Das Wissen um die alten Materialien ist ein wichtiger Bestandteil der Arbeit als Kirchenmalerin: 'Wir arbeiten nur mit historischen Pigmenten und Farbmitteln - genauso wie die Kunstgüter einst hergestellt wurden.' Mineralien, Erde, Pflanzensäfte und tierische Farbstoffe bilden die Pigmente der Meisterwerke.
Nach alten Rezepten, die von Epoche zu Epoche variieren, mischen Kirchenmaler bis heute ihre Farben selber. 'Chemische Farben sind zwar wahnsinnig bunt und kräftig, die alten Farben aber haben eine ganz andere Tiefenwirkung, einen viel schöneren Charakter', schwärmt Melanie.
Doch reicht die Arbeit der Kirchenmalerin wesentlich weiter: Stuck und Wandflächen müssen von später zugefügten Farbschichten freigelegt werden.
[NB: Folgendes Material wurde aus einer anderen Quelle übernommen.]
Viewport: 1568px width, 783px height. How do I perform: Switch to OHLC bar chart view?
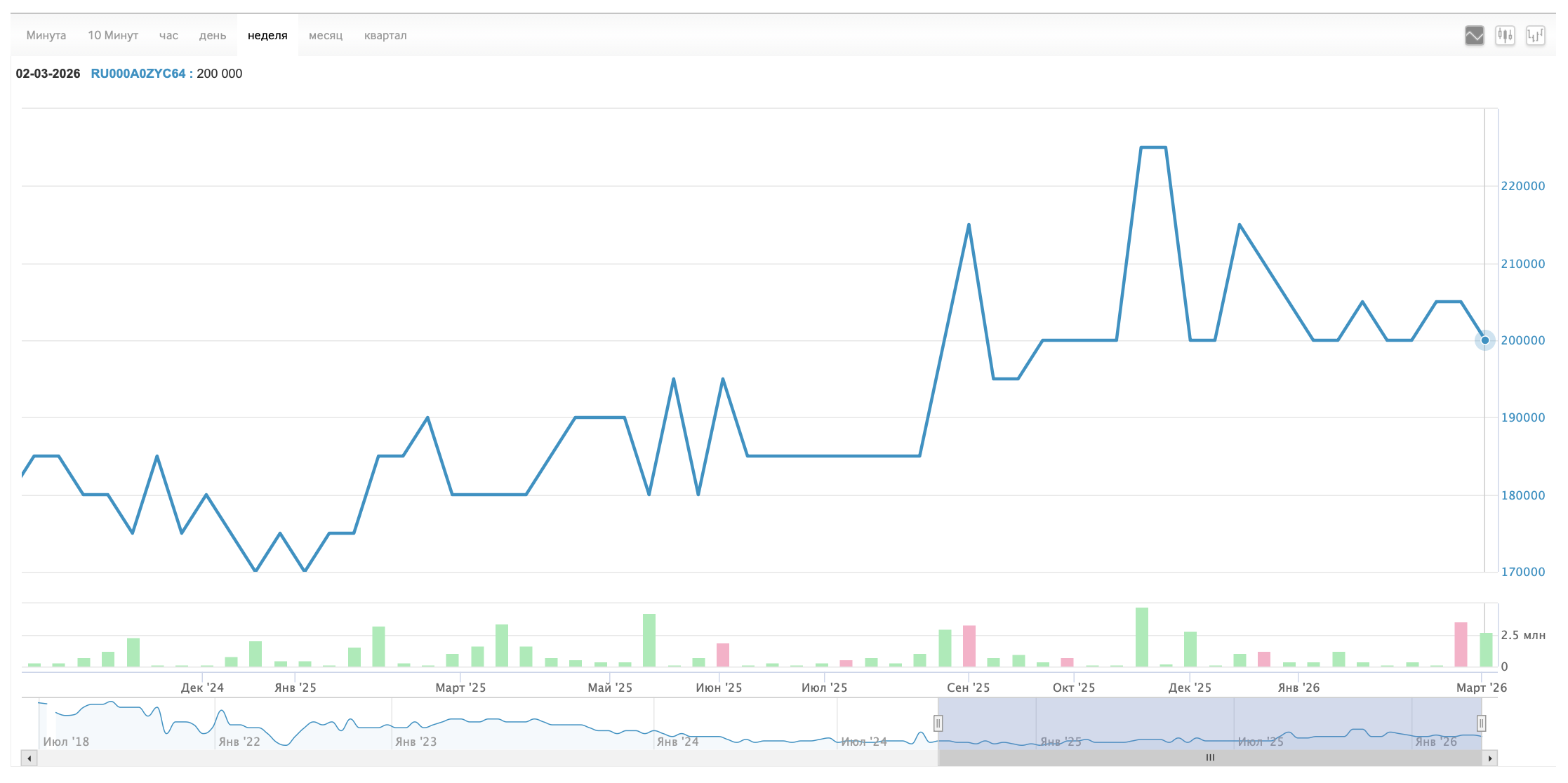(x=1536, y=35)
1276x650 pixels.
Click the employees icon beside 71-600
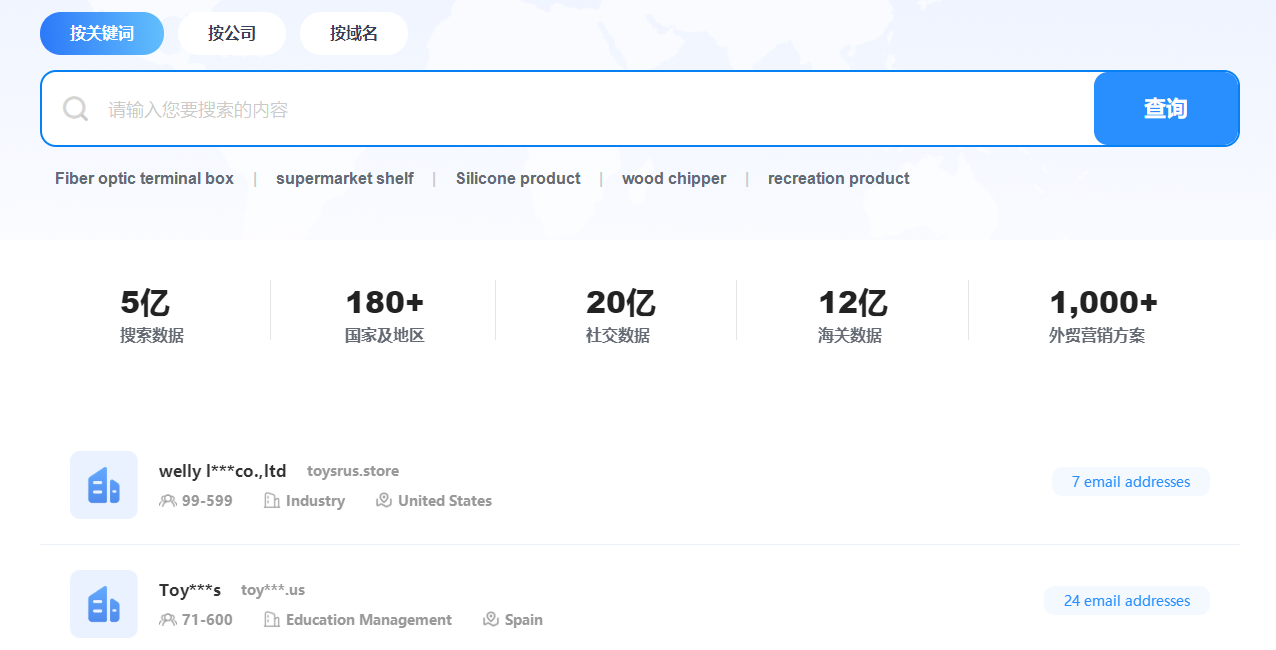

Altäre und Figuren werden gesäubert, restauriert und neu vergoldet. Oft ist es harte Arbeit, die Melanie Maurer dabei verrichten muss - etwa bei der Restaurierung einer Turmkuppel: 'Wenn man mit Eimern zigmal am Tag hoch- und runterlaufen muss, ist das ganz schön anstrengend - ewig kann man das als Frau vermutlich nicht machen.'
Später, so die 27-Jährige, könne sie sich vorstellen, mehr Zeit in der Werkstatt zu verbringen, ein paar Jahre möchte sie aber auf jeden Fall noch 'viel draußen bleiben'.
'Draußen' - das waren bislang etwa die St.-Anton-Kirche und das Stadttheater in Kempten, die Ges-tratzer Orgel, die Pfarrkirche in Eckarts im Oberallgäu oder - noch in der Ausbildung - die St.-Anna-Kirche in Augsburg.
'Das Wichtigste als Kirchenmalerin ist: Man braucht ganz viel Geduld - eigentlich ist ständig alles langwierig und man darf nie zu schludern anfangen', sagt Melanie.
Als Herausforderung betrachtet es die 27-Jährige, dass Kirchenmaler heute - um langfristig bestehen zu können - auch über das eigene Aufgabenfeld hinaus tätig werden müssen. Der Betrieb 'Eyerschmalz' restauriert nicht nur, sondern fertigt auch moderne Illusionsmalerei an - etwa für Schwimmbäder oder Hauseingänge. Da ist dann über das Handwerk hinaus vor allem Kreativität gefragt.